First, figure out when you are going to use your tent and choose the one that will best match the season.
- 1-season tents are the most basic of basic tents: they are thin, have very light waterproofing and are intended only for summer use, to be more specific, warm, dry and windless weather.
- 2-season tents are extremely basic as well. They are designed to be used from May to September in relatively fair weather conditions, and they won’t endure heavy rainfalls or high winds.
- 3-season tents can stand up to harsh rainstorms while remaining well-ventilated, so they are comfortable for use in summer, spring, and fall.

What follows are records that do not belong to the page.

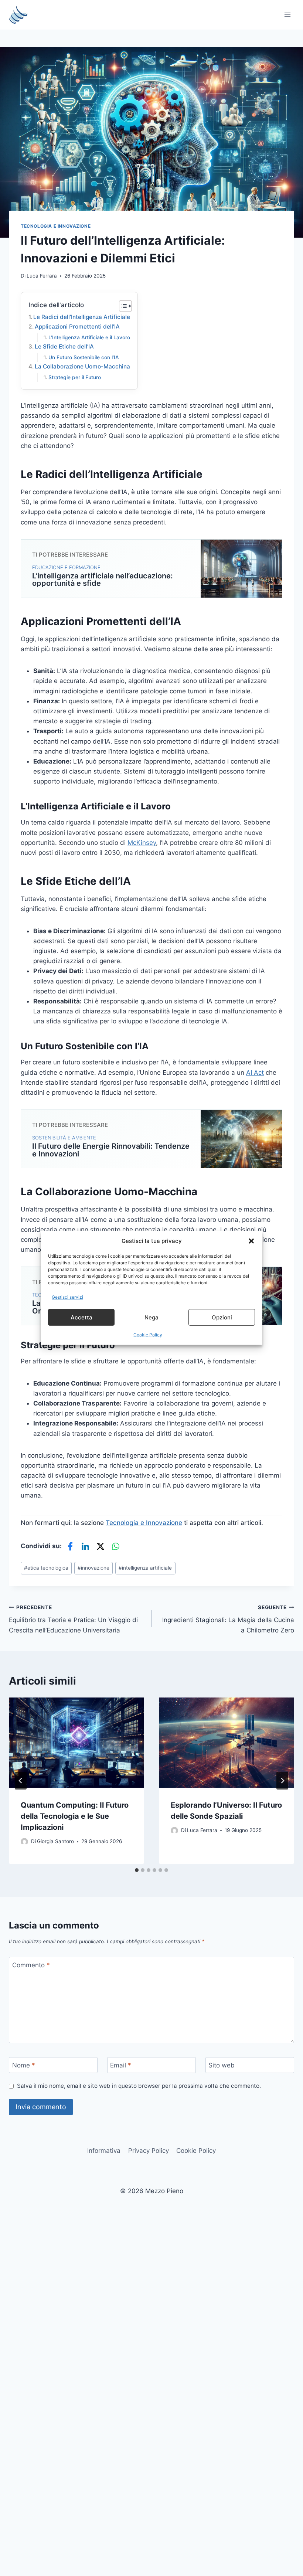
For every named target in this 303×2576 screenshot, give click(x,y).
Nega (151, 1317)
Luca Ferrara (42, 276)
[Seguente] (282, 1781)
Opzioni (222, 1317)
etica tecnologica (46, 1568)
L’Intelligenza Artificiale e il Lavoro (89, 337)
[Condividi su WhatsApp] (115, 1546)
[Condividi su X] (100, 1546)
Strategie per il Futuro (74, 377)
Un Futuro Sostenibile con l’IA (83, 357)
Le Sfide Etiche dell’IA (64, 346)
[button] (251, 1241)
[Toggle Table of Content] (121, 306)
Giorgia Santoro (55, 1841)
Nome (23, 2065)
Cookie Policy (147, 1335)
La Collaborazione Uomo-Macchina (82, 366)
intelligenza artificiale (145, 1568)
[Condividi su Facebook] (70, 1546)
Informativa (103, 2150)
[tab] (137, 1870)
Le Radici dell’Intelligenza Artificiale (81, 316)
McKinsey (141, 842)
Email (120, 2065)
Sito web (221, 2065)
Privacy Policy (148, 2150)
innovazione (93, 1568)
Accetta (81, 1317)
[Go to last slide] (21, 1781)
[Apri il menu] (287, 14)
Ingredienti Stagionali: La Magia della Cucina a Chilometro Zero (228, 1619)
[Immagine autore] (24, 1841)
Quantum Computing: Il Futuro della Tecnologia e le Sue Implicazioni (75, 1816)
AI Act (255, 1072)
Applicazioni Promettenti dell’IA (77, 326)
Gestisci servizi (67, 1297)
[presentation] (76, 1742)
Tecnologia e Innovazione (56, 226)
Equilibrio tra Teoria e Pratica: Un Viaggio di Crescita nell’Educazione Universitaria (73, 1619)
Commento (31, 1965)
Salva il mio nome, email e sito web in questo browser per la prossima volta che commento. (139, 2085)
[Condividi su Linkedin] (85, 1546)
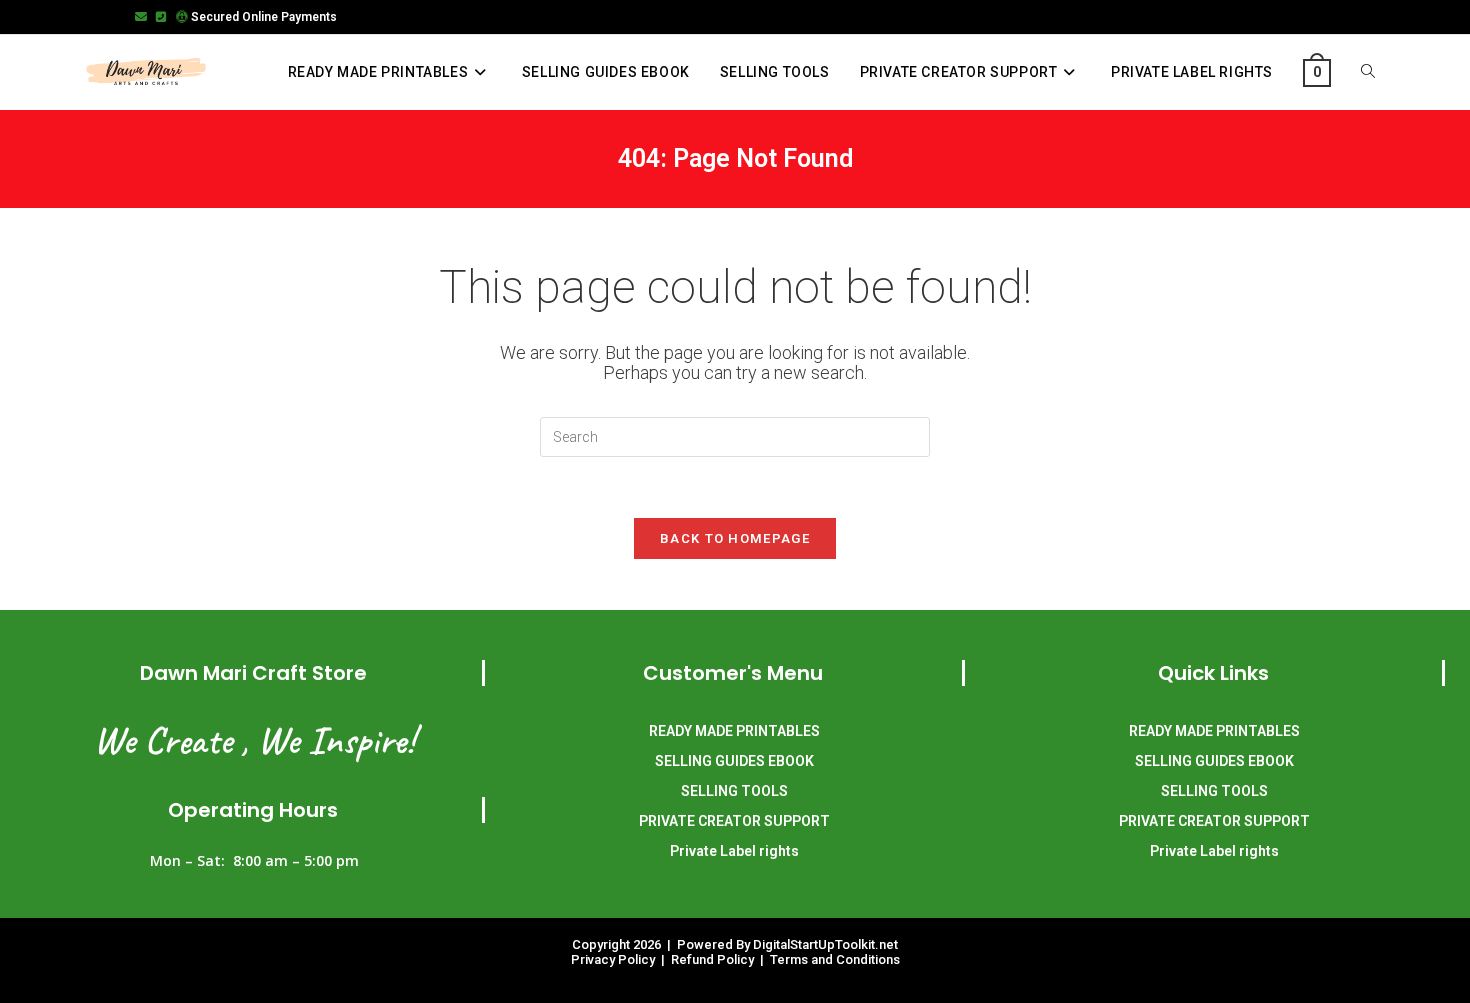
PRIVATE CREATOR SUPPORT (734, 821)
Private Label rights (734, 851)
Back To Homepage (735, 538)
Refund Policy (714, 959)
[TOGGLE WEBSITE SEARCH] (1368, 72)
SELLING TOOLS (734, 791)
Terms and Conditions (835, 959)
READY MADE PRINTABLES (734, 731)
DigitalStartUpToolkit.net (825, 944)
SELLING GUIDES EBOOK (734, 761)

- 4-season, or all-season tents are typically double layered, heavily weatherproofed and sturdy enough to withstand harsh weather conditions. They are the best choice for fall-to-spring use. With proper ventilation features, 4-season tents are good enough for summer camping as well.
While figuring out which size of the tent you need, think how many of you are going to sleep in it. Keep in mind that the person-rating of tents typically suggests the number of campers in sleeping bags. So, if you’re going to use a camping table and chairs inside, or a tent stove, or let’s say there’ll be a lot of stuff to keep inside, you should go for a tent with a greater capability than the actual number of persons who will sleep in it.
Let’s move on to your number two camping essential: the sleeping bag. Our best tip is to pick a sleeping bag with at least 10 degrees Fahrenheit lower temperature rating than the lowest nighttime temperature you expect where you plan to camp. And when it feels too warm, you can always unzip your bag.
Next, take care of a roll mat or an inflatable sleeping mat to put below your sleeping bag. You’ll need one of them to create a barrier between your body and the ground, leaving you much warmer and more comfortable. In addition, you can get a sleeping bag liner: it will keep the sleeping bag clean and add extra warmth.
Food & Water
Remember that your camping meals have to be nutritious, full of proteins and carbohydrates. It’s best to go for cereals, biscuits, cheese, meat, nuts, dried fruit and chocolate. Remember to bring emergency rations in case your backcountry trip turns into more than you’ve been expecting.
Also, remember that it is extremely important to stay hydrated during your backcountry adventure. For an overnight trip, it’s possible to carry all the water you need by yourself. However, if you’re going to be away for longer, get a water filter and extra fuel to purify water from a creek by boiling. In winter, you can get water by melting snow, but remember to purify it as well.
Number one backcountry safety rule is to tell at least one person where you are going. Also, don’t forget about the first aid kit.
Apart from your shelter, clothing, food and water supply, and first aid kit, make sure to pack the following items:
- duct tape
- cooking utensils
- basic toiletries
- lighter and waterproof matches
The Bottom Line
To wrap it up, backcountry camping is a truly rewarding experience, both enjoyable and a bit challenging. It’s the best way to escape from the hectic city and enjoy blissful silence of spectacular landscapes. Everything you need for a smooth and comfortable backcountry adventure is proper preparation. And good news is that today we’ve got a plethora of options to choose from: tents, sleeping bags and other gear for wonderful camping.